Sivil halkın tepkisi Türkiye’ye yönelikti ama bu konuda gereken girişimleri yapmayan Bölgesel Yönetim de yoğun olarak eleştirilmekteydi.
"SÜREÇ BAŞLAMALI, ÖCALAN’LA DİYALOGA GEÇİLMELİ"
Neçirvan’ın bu açıklama sonrasında söyledikleri daha da önemli:
"Günün sonunda diyaloğun yeninden başlatılması gerekiyor. Geçmişte Erdoğan’ı, barış sürecine ve diyaloğun başlamasına izin verecek bir atmosfer yaratılmasına ikna edebilmiştik. Aynı şekilde, diğer tarafı da (PKK) barış ve diyaloğun ileriye doğru tek gerçekçi yol olduğuna ikna etmiştik." diyor.
Amberin bu noktada soruyor:
"Ve siz bu grupla, yani PKK ile diyalog ve barış görüşmeleri yapılması gerektiğine hâlâ inanıyor musunuz? Çünkü Cumhurbaşkanı Erdoğan’ın onlarla ve ‘terörist olmayan’ Kürtlerle müzakere etmek istemiyor gibi görünüyor."
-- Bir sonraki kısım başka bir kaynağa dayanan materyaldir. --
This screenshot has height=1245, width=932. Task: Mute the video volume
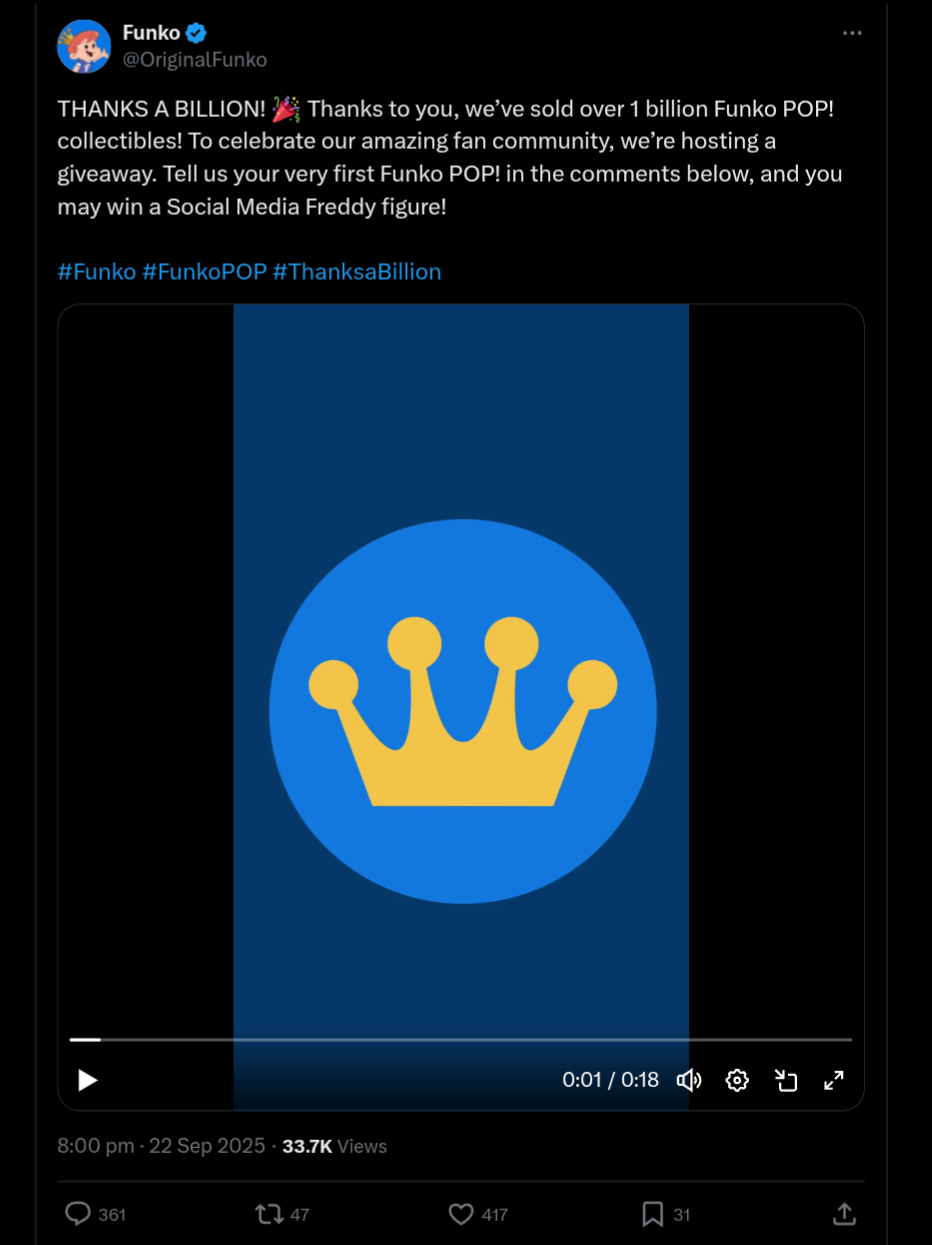689,1080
Cevap Türkiye’yi yönetenleri hiç memnun etmeyecek bir açıklıkta:
"Eğer amaç bu konuyu tamamen çözmekse, bu grupların sürece katılması gerekiyor."
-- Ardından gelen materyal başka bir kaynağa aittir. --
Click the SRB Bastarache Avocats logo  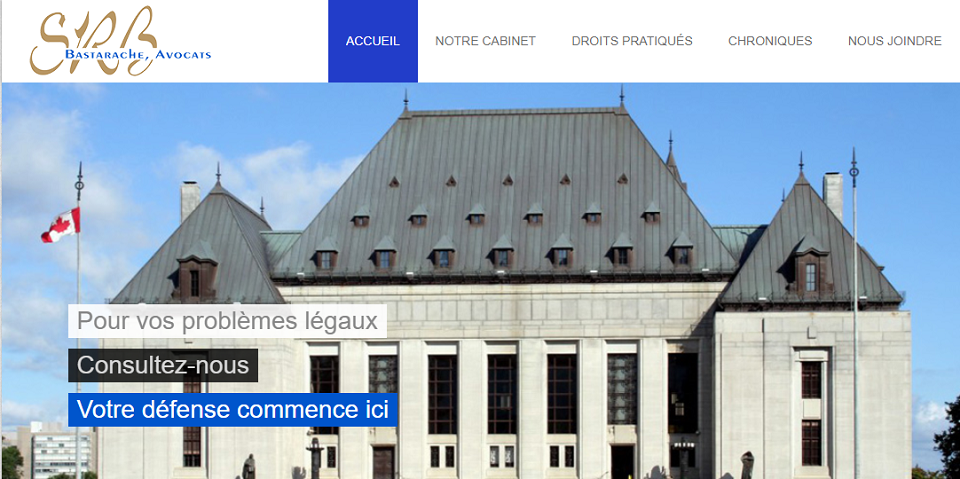pyautogui.click(x=120, y=41)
Amberin arkasından can alıcı soruyu soruyor:
"Tutuklu PKK lideri Abdullah Öcalan’ın da bunun bir parçası olması gerekiyor mu?"
Bu cevap da çok açık geliyor:
"Buna şüphe yok, Abdullah Öcalan kilit muhataplarından biri olmalıdır."
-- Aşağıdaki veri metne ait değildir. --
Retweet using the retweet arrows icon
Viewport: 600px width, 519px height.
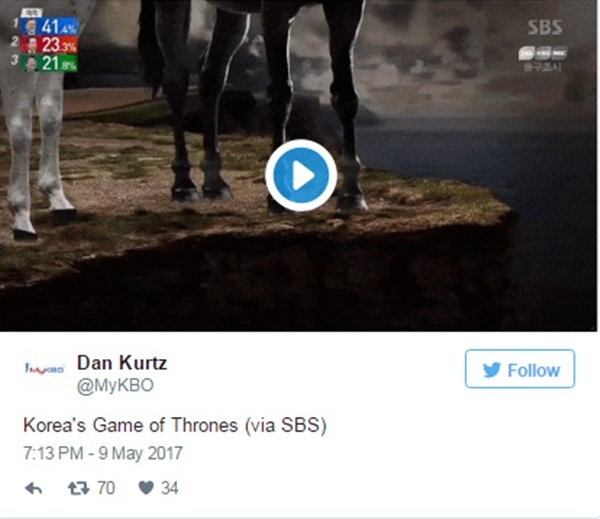(78, 488)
Bu cevap üzerinde biraz durmak gerekiyor.
Bu röportajın yapıldığı sırada Türkiye’de, büyük bölümü cezaevlerinde olmak üzere 7-8 bin PKK’li, HDP’li ya da başka örgütlerden, gruplardan insan Öcalan’a yönelik ağır tecrit koşulların kaldırılması talebiyle açlık grevleri yapıyor.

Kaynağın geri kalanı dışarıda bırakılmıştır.